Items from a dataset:
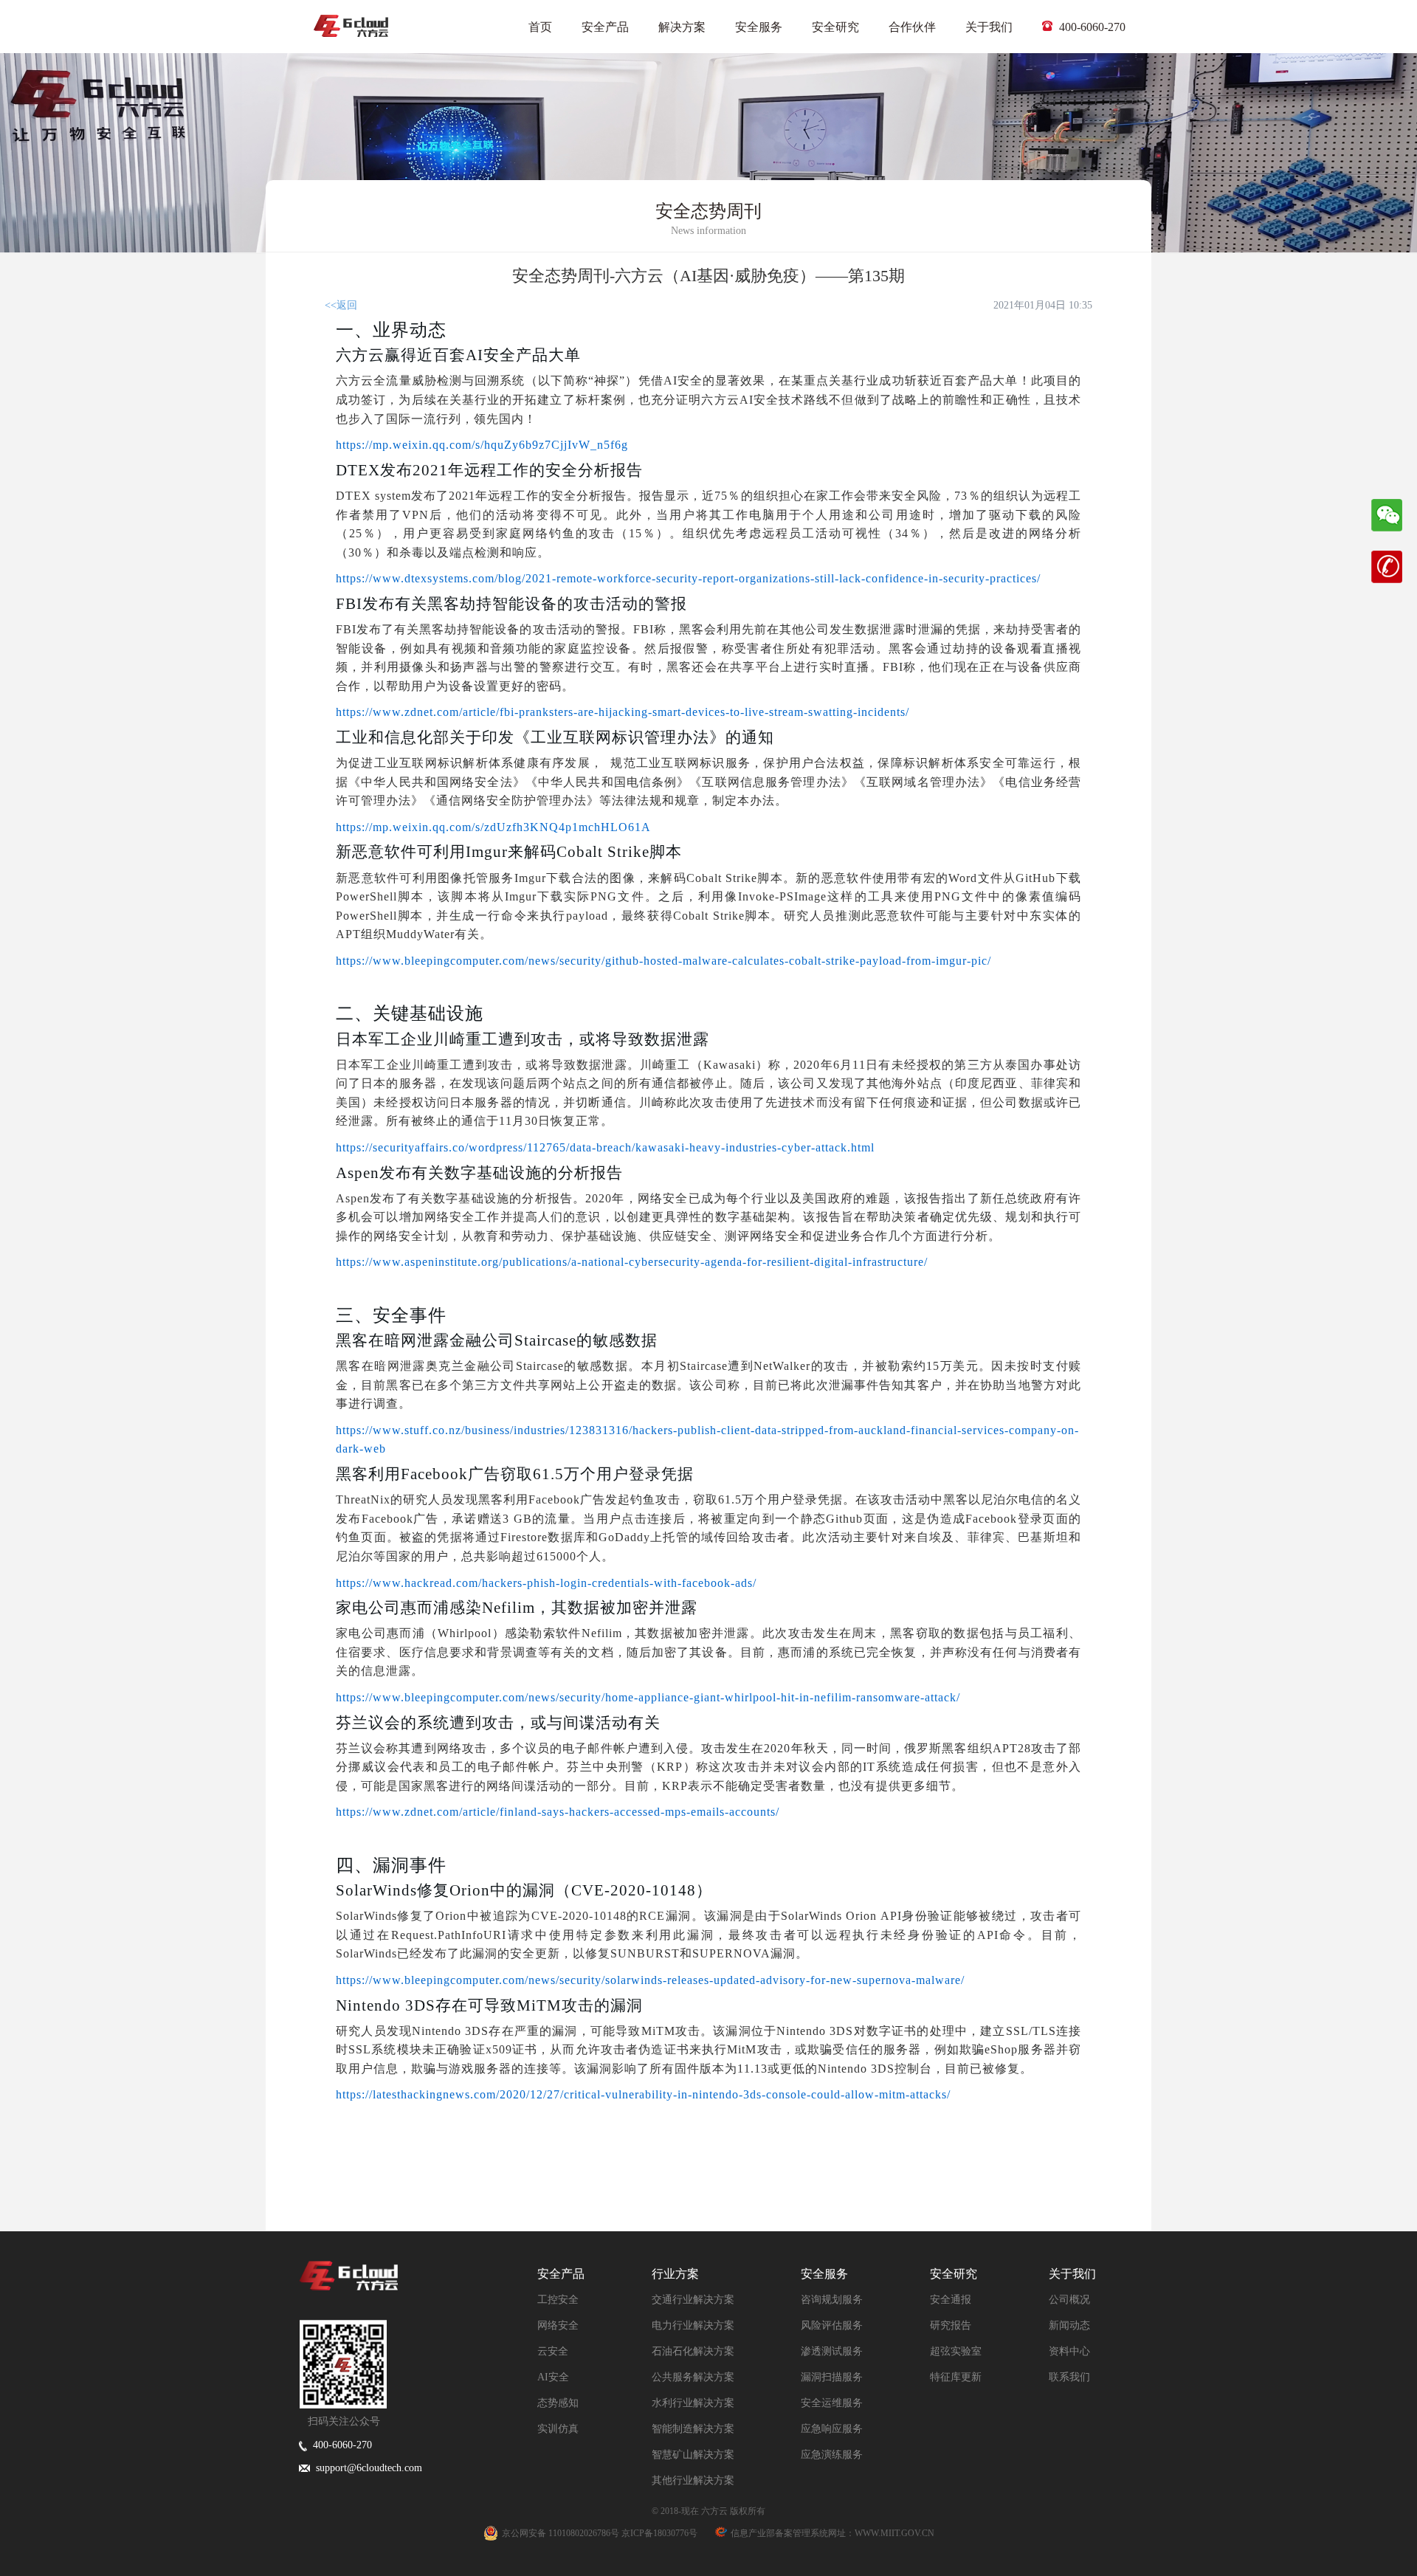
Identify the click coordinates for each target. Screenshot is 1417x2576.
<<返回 (341, 305)
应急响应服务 (832, 2428)
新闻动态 (1069, 2325)
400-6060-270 (1090, 27)
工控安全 (558, 2299)
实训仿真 (558, 2428)
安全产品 (605, 27)
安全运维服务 (832, 2402)
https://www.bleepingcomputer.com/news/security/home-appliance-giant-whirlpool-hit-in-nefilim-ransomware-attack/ (648, 1697)
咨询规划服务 (832, 2299)
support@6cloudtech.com (366, 2467)
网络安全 (558, 2325)
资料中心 (1069, 2351)
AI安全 (553, 2377)
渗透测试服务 (832, 2351)
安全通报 (950, 2299)
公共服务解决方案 (693, 2377)
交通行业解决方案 (693, 2299)
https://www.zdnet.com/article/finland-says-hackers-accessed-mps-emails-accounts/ (557, 1811)
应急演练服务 (832, 2454)
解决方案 (682, 27)
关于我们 (989, 27)
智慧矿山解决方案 (693, 2454)
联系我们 (1069, 2377)
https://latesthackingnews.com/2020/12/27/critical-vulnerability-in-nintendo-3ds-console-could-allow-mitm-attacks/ (643, 2094)
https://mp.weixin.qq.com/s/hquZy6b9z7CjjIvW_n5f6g (482, 444)
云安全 (552, 2351)
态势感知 (558, 2402)
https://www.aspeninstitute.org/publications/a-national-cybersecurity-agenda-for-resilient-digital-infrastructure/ (632, 1262)
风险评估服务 (832, 2325)
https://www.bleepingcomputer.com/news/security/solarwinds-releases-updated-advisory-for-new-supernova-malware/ (650, 1980)
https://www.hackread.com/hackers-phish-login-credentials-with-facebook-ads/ (546, 1583)
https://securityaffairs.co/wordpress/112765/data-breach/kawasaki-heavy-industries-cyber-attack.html (605, 1147)
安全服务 (758, 27)
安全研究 (835, 27)
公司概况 (1069, 2299)
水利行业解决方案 (693, 2402)
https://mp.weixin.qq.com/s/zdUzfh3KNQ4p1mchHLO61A (493, 827)
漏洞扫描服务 (832, 2377)
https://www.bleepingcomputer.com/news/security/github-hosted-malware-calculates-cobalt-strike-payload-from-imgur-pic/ (663, 960)
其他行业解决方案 (693, 2480)
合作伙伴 (912, 27)
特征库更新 (956, 2377)
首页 (540, 27)
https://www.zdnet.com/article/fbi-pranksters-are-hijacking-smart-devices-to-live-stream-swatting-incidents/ (622, 712)
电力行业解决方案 (693, 2325)
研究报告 (950, 2325)
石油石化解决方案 (693, 2351)
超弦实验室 (956, 2351)
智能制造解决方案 (693, 2428)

• **PROBLEM REQUIREMENTS**
All lines above that include the word "article" should be located and copied.

• **RESULT FOR THIS TASK**
https://www.zdnet.com/article/finland-says-hackers-accessed-mps-emails-accounts/ (557, 1811)
https://www.zdnet.com/article/fbi-pranksters-are-hijacking-smart-devices-to-live-stream-swatting-incidents/ (622, 712)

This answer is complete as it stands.